Chapter 6 從既有變數產生新變數mutate()
第一部分
第二部分
mutate/transmute,以及mutate+select組合技
和summary functions不同的是 : vectorized function,得到的還是一個vector(column vector)
mutate
從既有變數中新增變數,有保留原始data.frame。
flights %>% mutate(total_delay = dep_delay + arr_delay)
## # A tibble: 336,776 x 20
## year month day dep_time sched_dep_time dep_delay
## <int> <int> <int> <int> <int> <dbl>
## 1 2013 1 1 517 515 2
## 2 2013 1 1 533 529 4
## 3 2013 1 1 542 540 2
## 4 2013 1 1 544 545 -1
## 5 2013 1 1 554 600 -6
## 6 2013 1 1 554 558 -4
## 7 2013 1 1 555 600 -5
## 8 2013 1 1 557 600 -3
## 9 2013 1 1 557 600 -3
## 10 2013 1 1 558 600 -2
## # ... with 336,766 more rows, and 14 more variables:
## # arr_time <int>, sched_arr_time <int>,
## # arr_delay <dbl>, carrier <chr>, flight <int>,
## # tailnum <chr>, origin <chr>, dest <chr>,
## # air_time <dbl>, distance <dbl>, hour <dbl>,
## # minute <dbl>, time_hour <dttm>, total_delay <dbl>
transmute
從既有變數中新增變數,無保留原始data.frame。
flights %>% transmute(total_delay = dep_delay + arr_delay)
## # A tibble: 336,776 x 1
## total_delay
## <dbl>
## 1 13
## 2 24
## 3 35
## 4 -19
## 5 -31
## 6 8
## 7 14
## 8 -17
## 9 -11
## 10 6
## # ... with 336,766 more rows
- 要怎麼讓新產生的變數,排列到適當的相對位置,不然老是在最右邊?(mutate+select組合技)

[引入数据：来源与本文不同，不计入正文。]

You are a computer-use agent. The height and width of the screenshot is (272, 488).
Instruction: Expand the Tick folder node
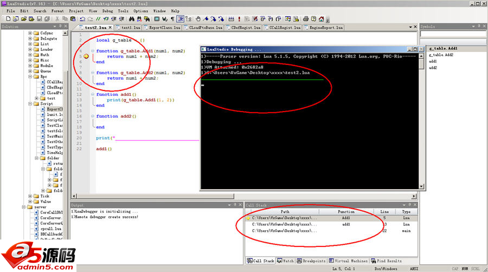[30, 196]
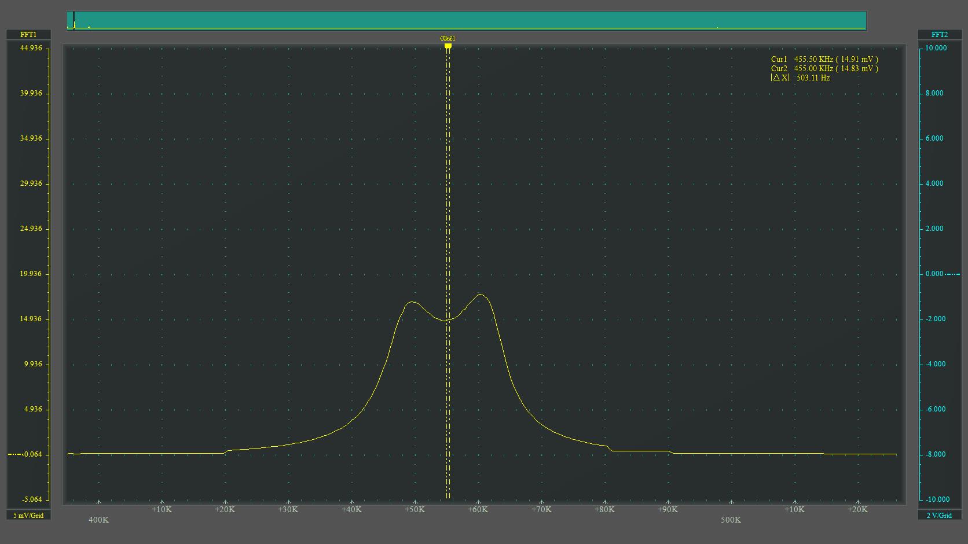Click the yellow cursor handle atop the graph

[x=448, y=45]

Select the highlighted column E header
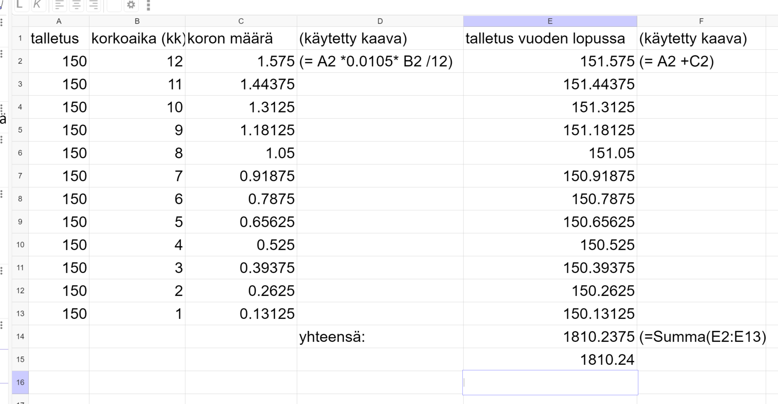click(x=550, y=21)
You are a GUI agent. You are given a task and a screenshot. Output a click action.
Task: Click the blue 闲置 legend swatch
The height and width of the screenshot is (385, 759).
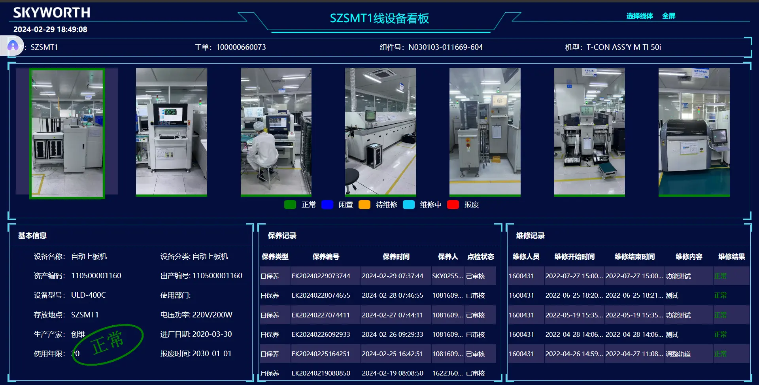click(327, 204)
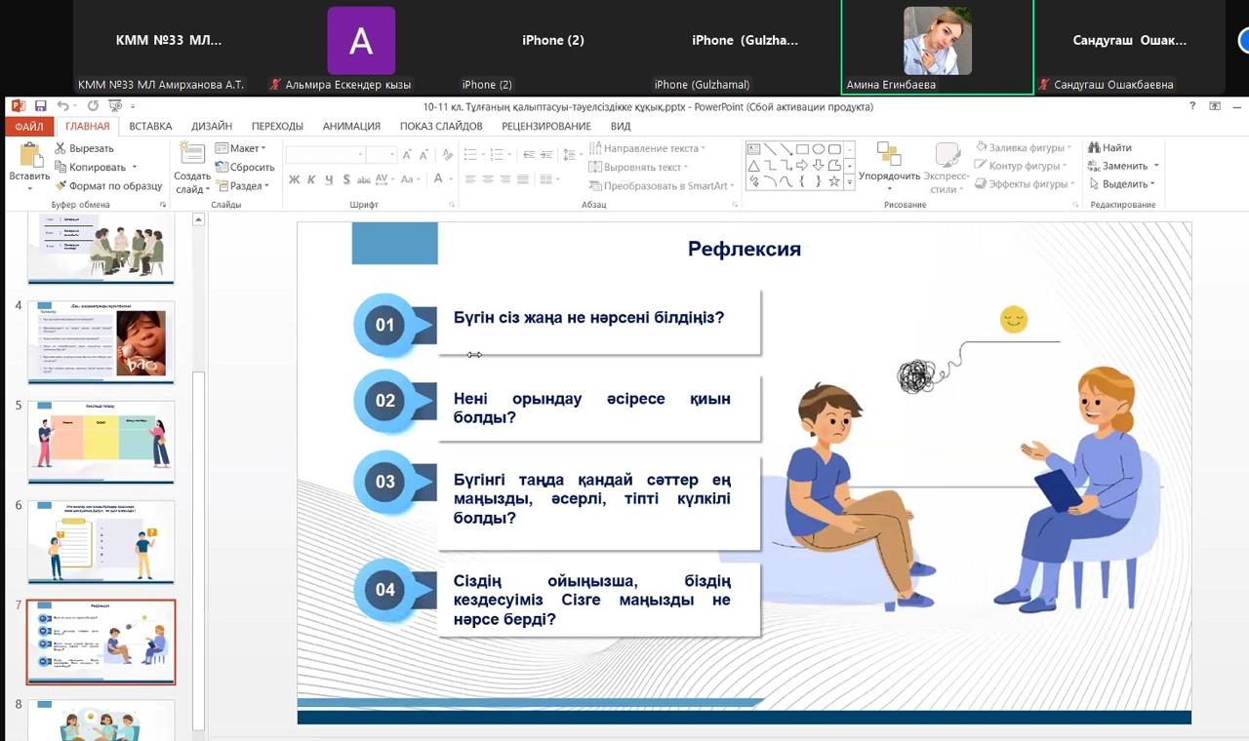The image size is (1249, 741).
Task: Click Сбросить reset slide button
Action: 245,167
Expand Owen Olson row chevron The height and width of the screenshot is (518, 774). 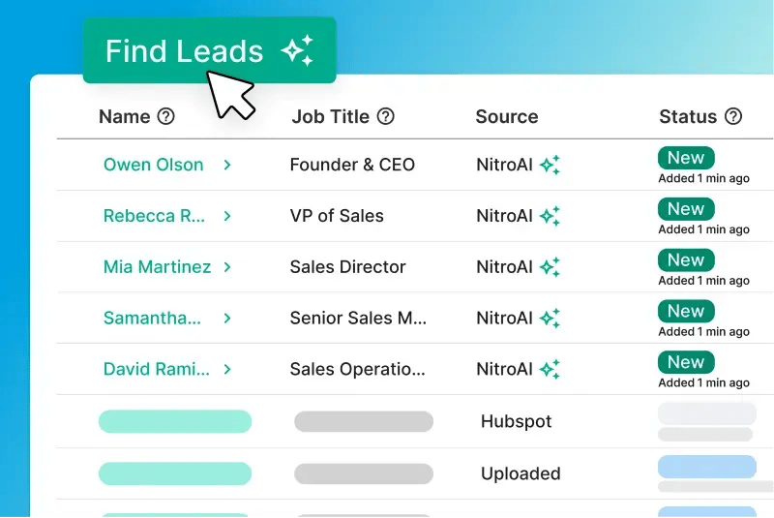coord(227,165)
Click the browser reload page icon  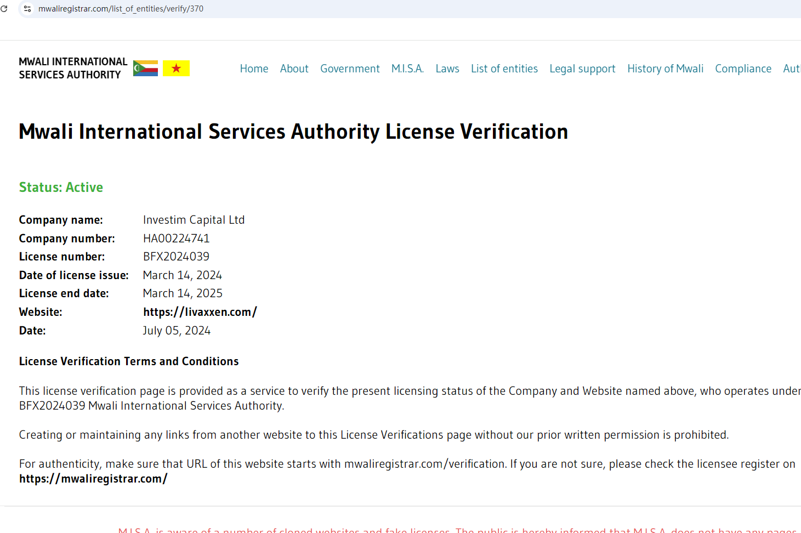click(4, 9)
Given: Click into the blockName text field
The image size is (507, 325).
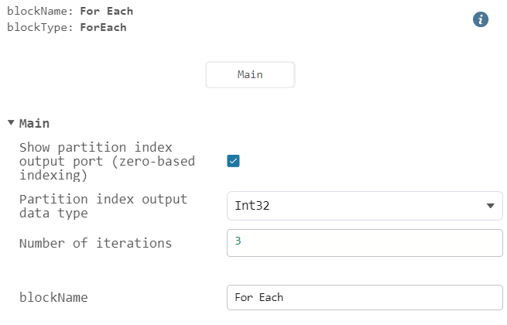Looking at the screenshot, I should click(364, 298).
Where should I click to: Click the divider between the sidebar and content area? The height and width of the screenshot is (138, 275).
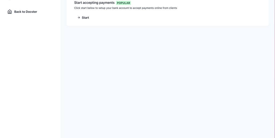[x=61, y=69]
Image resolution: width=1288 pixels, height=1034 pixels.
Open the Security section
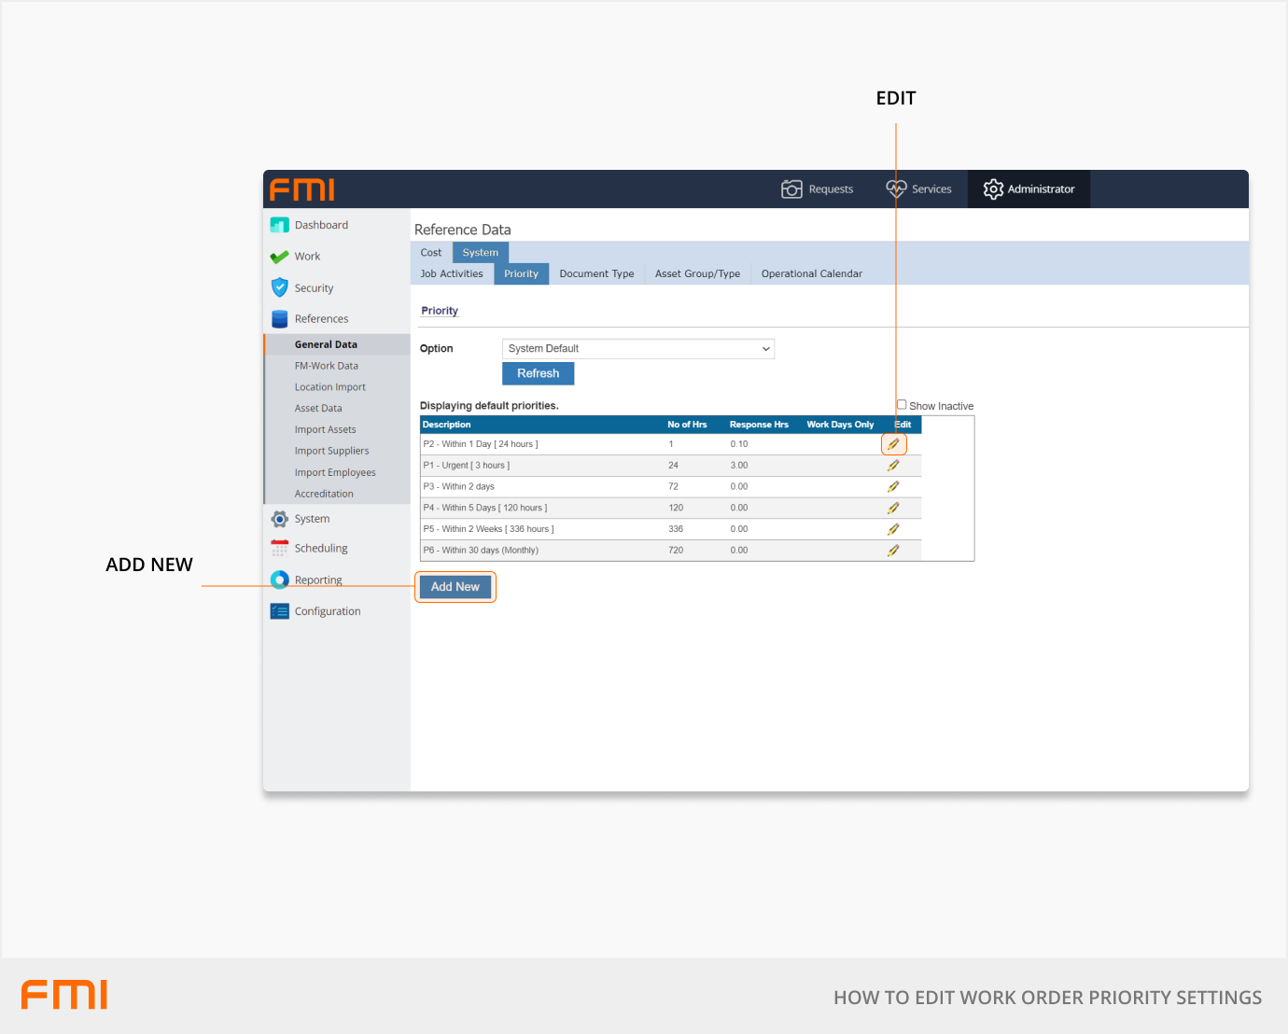tap(314, 287)
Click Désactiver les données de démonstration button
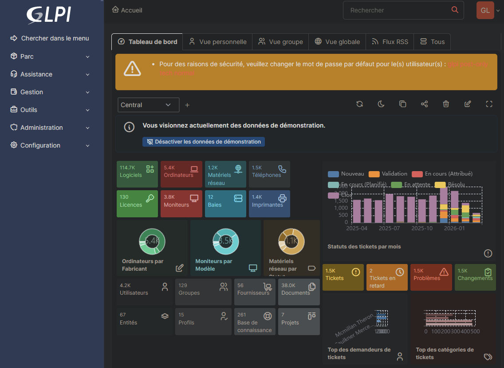 click(204, 142)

#我想要讓total_delay,排在arr_delay的旁邊
flights %>% mutate(total_delay = dep_delay + arr_delay) %>%
select(year:arr_delay, total_delay, everything())
## # A tibble: 336,776 x 20
## year month day dep_time sched_dep_time dep_delay
## <int> <int> <int> <int> <int> <dbl>
## 1 2013 1 1 517 515 2
## 2 2013 1 1 533 529 4
## 3 2013 1 1 542 540 2
## 4 2013 1 1 544 545 -1
## 5 2013 1 1 554 600 -6
## 6 2013 1 1 554 558 -4
## 7 2013 1 1 555 600 -5
## 8 2013 1 1 557 600 -3
## 9 2013 1 1 557 600 -3
## 10 2013 1 1 558 600 -2
## # ... with 336,766 more rows, and 14 more variables:
## # arr_time <int>, sched_arr_time <int>,
## # arr_delay <dbl>, total_delay <dbl>, carrier <chr>,
## # flight <int>, tailnum <chr>, origin <chr>,
## # dest <chr>, air_time <dbl>, distance <dbl>,
## # hour <dbl>, minute <dbl>, time_hour <dttm>
範例
若完成,請直接貼到open chat
若有一位買家對於這32台車子很有興趣,特別是在省油表現(Miles/(US) gallon, mpg),以及馬力表現(hp, Gross horsepower)有很大的興趣,你要整理哪些資料?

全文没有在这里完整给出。